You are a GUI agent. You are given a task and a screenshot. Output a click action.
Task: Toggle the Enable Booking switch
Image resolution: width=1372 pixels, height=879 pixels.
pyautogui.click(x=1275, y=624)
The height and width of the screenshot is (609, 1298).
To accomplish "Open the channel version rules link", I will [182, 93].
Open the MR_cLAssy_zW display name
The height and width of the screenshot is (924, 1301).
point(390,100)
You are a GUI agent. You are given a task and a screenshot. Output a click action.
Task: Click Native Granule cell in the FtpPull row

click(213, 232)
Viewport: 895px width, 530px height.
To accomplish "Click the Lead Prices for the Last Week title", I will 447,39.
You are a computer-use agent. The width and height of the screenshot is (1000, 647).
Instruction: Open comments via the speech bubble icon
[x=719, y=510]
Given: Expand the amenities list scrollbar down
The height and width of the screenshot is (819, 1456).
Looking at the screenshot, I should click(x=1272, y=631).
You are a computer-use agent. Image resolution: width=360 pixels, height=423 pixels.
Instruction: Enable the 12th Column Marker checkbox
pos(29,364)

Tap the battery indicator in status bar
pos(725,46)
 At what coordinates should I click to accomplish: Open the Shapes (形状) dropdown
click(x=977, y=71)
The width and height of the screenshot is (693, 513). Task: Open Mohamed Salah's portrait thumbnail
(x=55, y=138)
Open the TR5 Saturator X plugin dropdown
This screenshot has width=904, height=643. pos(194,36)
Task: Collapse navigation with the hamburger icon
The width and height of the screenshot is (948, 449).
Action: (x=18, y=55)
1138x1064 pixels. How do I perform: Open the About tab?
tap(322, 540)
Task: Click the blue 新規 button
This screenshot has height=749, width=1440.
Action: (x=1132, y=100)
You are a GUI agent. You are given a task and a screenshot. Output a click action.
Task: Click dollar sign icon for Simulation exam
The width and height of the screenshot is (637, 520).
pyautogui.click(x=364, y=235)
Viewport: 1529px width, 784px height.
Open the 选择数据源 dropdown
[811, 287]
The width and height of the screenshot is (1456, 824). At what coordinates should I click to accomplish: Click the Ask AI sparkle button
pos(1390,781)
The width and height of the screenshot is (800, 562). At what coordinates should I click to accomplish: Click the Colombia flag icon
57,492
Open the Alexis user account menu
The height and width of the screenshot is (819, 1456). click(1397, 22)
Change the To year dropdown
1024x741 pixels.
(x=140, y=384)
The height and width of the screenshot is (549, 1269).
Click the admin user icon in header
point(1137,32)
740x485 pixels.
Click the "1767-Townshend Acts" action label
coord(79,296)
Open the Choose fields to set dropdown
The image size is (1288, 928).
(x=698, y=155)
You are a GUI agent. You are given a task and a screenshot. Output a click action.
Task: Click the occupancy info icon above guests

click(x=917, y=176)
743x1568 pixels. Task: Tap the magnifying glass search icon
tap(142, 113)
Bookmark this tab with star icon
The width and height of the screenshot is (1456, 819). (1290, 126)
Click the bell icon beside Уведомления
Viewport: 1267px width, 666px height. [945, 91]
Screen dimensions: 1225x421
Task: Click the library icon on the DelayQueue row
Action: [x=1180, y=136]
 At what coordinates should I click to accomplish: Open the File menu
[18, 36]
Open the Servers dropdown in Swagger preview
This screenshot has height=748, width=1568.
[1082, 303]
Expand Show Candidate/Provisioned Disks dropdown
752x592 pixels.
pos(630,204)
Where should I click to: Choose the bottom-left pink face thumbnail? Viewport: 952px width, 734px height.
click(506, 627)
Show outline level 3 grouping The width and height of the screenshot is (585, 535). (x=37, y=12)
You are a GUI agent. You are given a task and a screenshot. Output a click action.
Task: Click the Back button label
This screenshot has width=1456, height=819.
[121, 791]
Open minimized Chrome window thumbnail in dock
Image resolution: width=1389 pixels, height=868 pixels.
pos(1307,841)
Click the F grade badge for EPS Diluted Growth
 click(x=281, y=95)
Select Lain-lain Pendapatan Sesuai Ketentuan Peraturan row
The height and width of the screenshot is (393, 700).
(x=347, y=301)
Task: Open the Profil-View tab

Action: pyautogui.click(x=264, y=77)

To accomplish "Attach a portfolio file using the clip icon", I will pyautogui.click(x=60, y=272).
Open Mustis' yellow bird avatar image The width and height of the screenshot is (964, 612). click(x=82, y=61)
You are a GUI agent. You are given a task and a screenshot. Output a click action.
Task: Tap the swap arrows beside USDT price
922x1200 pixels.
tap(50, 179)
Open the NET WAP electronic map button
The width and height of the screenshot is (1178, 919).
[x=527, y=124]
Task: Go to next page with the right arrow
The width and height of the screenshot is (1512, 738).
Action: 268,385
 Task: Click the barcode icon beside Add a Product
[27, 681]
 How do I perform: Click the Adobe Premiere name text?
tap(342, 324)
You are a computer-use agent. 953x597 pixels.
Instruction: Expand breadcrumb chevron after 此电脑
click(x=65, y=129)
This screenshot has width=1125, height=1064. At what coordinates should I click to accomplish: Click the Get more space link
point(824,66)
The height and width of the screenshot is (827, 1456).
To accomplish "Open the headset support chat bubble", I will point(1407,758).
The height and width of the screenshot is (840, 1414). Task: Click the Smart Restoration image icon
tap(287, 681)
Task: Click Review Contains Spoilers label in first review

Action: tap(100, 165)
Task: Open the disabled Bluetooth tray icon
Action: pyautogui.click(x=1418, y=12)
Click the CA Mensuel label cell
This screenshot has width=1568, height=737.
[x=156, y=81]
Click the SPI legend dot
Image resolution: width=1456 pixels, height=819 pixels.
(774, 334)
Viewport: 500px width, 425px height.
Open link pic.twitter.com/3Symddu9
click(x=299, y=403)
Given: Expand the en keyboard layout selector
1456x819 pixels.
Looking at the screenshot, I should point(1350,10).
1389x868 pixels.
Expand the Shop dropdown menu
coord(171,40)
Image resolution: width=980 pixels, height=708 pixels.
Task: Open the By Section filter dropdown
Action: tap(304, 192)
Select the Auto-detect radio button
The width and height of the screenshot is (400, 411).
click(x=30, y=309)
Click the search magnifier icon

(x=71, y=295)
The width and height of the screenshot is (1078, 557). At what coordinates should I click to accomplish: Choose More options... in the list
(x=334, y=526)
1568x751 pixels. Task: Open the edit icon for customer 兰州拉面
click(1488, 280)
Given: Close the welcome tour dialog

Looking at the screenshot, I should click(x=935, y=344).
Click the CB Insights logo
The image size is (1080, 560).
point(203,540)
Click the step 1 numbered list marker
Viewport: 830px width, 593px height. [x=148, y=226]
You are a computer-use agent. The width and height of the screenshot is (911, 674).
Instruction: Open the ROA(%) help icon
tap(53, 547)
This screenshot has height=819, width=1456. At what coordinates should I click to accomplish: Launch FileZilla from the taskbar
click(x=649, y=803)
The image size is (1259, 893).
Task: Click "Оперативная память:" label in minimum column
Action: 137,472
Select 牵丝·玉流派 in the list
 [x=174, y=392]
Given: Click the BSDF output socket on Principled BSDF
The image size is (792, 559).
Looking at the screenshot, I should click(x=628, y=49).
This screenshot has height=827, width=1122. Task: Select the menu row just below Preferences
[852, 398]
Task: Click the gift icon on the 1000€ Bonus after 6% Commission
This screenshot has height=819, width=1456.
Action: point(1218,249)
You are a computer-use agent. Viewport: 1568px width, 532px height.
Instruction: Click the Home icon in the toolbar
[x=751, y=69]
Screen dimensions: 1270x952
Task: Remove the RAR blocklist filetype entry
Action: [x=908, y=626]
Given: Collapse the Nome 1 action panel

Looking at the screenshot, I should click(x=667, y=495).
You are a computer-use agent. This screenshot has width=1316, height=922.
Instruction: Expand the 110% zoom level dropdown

====

» **Challenge**
Show each line of the data above that contains the word "will", copying every such line in full.

» **Exercise output**
To accomplish "Open the channel version rules link", I will [182, 93].
To accomplish "Click the Lead Prices for the Last Week title", I will 447,39.
To accomplish "Attach a portfolio file using the clip icon", I will pyautogui.click(x=60, y=272).
To accomplish "Open the headset support chat bubble", I will point(1407,758).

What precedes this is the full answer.